In the middle to upper-middle class neighborhood where this is set, yes they were actually quite common back then - especially if there were kids in the family.
By the point where the show has gotten up to so far (perhaps a month or two after the airing of "The Day After", which was November 20, 1983 - I haven't noticed any Christmas/holidays stuff but they could be later than that already), my family had a lot of electronic gizmos and two real computers.
Several of those Mattel pocket games (Football, etc), one of the brown fake woodgrain plastic Pong clones (it had Pong, "tennis" and "hockey" modes) with paddle controllers, an Atari 2600 with at least 20 games (most bought on sale, from friends, etc - but a few were prized Christmas presents as a kid lol a NEW GAME), a Commodore Vic-20 (media on cartridges, or type in your own BASIC programs), a TI-99/4A (media on cartridges or tape drive), Speak and Spell, etc. I won't even get into the VHS decks, stereo gear, etc.
My neighbors were pretty similar in that regard - except one neighbor had an Apple II. That was a seriously expensive computer at the time. They had an Intellivision, split style camcorder (camera unit was separate from the tape deck and had a big ass cable connecting them, plus limited battery life), Betamax and VHS, etc.
They have a Commie 64 in The Americans, which had only been out for about a year, but at least it wasn't anachronistic. A lot of people bought those TI-99s and Vic-20s when they went on steep discount, but a few savvy people knew that the Commie 64 was a really rock solid machine at a very good price. Although it started out at almost US$600, once they got volume production going, they got the unit down to the same price as the floppy drive - which was by far the most complex component in the setup for the era. Making bulk batches of printed circuit boards with all of the components in the right spot... pretty easy, all things considered; but those pesky floppy disks were pretty new to the consumer market and had some growing pains and oddities (like the Apple II boot up noise, the Commie 64 floppy drive "sounds of death" clicking and banging noises)
My family got our Commodore 64 about a year after The Day After aired - PC, printer, and floppy disk drive; it connected to a TV. It was better than the Coleco Adam one of my friends had, and in most regards was FAR superior to the far more expensive Apple II.

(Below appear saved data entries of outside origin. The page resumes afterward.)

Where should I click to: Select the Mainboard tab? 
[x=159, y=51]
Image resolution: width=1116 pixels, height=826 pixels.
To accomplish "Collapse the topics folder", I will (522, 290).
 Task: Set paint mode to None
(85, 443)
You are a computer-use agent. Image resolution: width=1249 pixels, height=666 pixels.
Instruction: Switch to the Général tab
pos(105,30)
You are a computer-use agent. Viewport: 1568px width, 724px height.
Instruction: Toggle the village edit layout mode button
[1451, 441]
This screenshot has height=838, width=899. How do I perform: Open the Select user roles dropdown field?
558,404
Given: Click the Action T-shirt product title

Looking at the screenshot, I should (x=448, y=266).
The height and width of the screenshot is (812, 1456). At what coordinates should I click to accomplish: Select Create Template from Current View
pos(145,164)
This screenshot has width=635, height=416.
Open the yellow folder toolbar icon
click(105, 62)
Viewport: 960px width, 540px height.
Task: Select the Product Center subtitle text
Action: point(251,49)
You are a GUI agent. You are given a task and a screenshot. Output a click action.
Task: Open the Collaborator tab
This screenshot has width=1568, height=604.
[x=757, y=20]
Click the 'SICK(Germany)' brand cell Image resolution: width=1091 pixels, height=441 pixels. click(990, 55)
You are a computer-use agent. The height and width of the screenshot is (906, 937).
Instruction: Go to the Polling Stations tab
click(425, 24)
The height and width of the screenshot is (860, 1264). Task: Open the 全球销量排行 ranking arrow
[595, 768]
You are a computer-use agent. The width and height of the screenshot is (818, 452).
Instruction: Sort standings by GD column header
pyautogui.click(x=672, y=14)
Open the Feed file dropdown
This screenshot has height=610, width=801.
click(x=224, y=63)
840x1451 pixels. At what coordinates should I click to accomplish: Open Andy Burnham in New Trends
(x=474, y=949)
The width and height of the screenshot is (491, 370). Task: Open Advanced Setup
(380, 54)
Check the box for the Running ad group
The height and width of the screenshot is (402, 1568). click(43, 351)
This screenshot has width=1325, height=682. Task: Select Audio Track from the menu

A lot of people had them. They were selling around 2 million units a year around when the end of season 4 takes place, and that's just the Commie 64. Add on the Atari PCs, Coleco Adam, Apple II, IBM, Compaq/Amstrad/etc, Tandy's TRS-80 and related lines, so many more that I've forgotten about.
The simple fact, however, is that personal computers were really common in the type of income bracket shown by the people in the show.
Sure, there were situations like "that one kid in the trailer park with the Commie 64" who was the odd man out in his neighborhood - some had one for every few houses on any given block - other neighborhoods had a computer for each kid, even back then.